The intracellular Cl concentration ([Cl]) is tightly regulated in brain neurons for stabilizing brain performance. The [Cl] in mature neurons is determined by the balance between the rate of Cl extrusion mainly mediated by the neuron-specific type 2 K-Cl cotransporter (KCC2) and the rate of Cl entry through various Cl channels including GABA receptors during neuronal activity. Disturbance of the balance causes instability of brain circuit performance and may lead to epileptic seizures. In the first part of this review, we discuss how genetic alterations in KCC2 in humans cause infantile migrating focal seizures, based on our previous report and others. Depolarization of the membrane potential increases the driving force for Cl entry into neurons.
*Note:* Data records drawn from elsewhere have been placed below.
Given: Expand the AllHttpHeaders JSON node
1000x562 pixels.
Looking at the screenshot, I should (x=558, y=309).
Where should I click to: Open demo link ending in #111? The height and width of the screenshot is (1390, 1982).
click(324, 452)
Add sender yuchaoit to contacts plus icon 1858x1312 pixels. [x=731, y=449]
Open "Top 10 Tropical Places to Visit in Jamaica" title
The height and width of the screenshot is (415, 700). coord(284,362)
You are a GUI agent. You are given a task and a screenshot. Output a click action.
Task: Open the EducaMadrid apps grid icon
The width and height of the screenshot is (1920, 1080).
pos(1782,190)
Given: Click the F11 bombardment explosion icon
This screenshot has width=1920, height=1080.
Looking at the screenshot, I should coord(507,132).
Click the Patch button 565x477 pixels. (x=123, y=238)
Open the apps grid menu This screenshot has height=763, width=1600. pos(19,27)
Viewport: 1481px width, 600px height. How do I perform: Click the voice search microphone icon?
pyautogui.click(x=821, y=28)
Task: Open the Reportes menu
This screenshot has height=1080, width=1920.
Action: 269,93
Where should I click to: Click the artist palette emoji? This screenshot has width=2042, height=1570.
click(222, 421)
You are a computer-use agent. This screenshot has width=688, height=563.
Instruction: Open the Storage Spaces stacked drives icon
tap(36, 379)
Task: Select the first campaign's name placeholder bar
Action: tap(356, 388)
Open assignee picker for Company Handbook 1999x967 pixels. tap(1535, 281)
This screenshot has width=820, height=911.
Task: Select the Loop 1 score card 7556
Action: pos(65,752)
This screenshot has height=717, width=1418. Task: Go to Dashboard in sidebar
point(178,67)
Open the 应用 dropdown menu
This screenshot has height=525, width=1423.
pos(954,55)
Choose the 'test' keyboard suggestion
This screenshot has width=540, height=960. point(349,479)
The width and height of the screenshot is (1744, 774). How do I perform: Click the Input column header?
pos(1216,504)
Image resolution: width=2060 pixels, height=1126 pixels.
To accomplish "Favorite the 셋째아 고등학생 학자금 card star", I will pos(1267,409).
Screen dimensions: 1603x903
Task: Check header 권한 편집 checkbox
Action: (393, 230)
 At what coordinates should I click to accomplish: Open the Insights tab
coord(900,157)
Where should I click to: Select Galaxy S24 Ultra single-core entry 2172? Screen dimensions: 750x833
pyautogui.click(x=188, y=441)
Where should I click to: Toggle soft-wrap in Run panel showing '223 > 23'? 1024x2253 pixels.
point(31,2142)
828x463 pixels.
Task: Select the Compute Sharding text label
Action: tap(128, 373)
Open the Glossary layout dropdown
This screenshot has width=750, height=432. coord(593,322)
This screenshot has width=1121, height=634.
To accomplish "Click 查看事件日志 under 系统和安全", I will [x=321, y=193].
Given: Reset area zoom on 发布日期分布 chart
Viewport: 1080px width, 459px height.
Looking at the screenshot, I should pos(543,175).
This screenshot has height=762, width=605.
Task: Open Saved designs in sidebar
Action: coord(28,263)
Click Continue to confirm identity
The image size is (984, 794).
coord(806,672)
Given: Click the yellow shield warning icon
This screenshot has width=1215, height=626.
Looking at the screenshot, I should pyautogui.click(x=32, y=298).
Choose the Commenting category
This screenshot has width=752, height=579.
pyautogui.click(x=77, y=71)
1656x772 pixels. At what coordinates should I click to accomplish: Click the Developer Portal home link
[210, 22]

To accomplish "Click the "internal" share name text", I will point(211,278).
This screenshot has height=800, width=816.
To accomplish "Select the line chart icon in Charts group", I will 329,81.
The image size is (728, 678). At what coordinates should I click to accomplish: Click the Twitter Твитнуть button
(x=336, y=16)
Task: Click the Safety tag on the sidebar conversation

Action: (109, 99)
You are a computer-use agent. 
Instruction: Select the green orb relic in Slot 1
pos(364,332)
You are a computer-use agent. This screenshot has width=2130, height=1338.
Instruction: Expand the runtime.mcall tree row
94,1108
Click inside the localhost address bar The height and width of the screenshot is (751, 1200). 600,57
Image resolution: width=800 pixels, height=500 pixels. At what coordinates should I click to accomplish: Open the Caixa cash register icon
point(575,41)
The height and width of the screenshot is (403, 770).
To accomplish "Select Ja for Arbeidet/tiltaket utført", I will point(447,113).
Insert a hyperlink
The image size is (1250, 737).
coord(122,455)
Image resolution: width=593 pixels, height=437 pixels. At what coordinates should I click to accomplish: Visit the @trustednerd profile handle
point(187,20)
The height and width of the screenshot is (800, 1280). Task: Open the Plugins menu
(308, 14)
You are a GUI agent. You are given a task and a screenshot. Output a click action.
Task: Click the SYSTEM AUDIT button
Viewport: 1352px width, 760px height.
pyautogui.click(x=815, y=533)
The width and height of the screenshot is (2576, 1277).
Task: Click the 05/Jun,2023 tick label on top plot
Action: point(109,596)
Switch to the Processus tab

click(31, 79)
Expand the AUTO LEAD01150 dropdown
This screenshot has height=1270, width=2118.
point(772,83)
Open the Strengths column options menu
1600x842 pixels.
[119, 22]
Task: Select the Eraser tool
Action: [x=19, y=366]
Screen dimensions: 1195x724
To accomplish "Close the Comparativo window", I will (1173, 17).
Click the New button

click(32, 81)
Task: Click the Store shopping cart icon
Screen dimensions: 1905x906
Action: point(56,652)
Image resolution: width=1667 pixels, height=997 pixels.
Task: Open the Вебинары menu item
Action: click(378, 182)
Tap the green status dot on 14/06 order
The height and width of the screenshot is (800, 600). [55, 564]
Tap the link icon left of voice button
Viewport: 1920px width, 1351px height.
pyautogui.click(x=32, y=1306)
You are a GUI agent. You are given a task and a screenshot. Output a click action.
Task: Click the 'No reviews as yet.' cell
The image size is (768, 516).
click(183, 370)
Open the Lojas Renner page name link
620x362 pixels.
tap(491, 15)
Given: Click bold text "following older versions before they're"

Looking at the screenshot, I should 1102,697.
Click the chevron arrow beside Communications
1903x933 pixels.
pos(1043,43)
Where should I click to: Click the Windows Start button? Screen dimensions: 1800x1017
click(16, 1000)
Thus, the duration of action potential spike generation and the frequency of excitatory synaptic inputs are the crucial factors for determining the total amount of Cl entry and the equilibrium [Cl] in neurons. Moreover, there is also a significant interdependence between the neuronal activity and the KCC2 expression. In the second part, we discuss plausible mechanisms by which excessive neuronal activity due to excitotoxic brain insults or other epilepsy-associated gene mutations may cause the Cl imbalance in neurons and lead to epileptic discharges over the brain, using the schematic "unifying foci" model based on literature.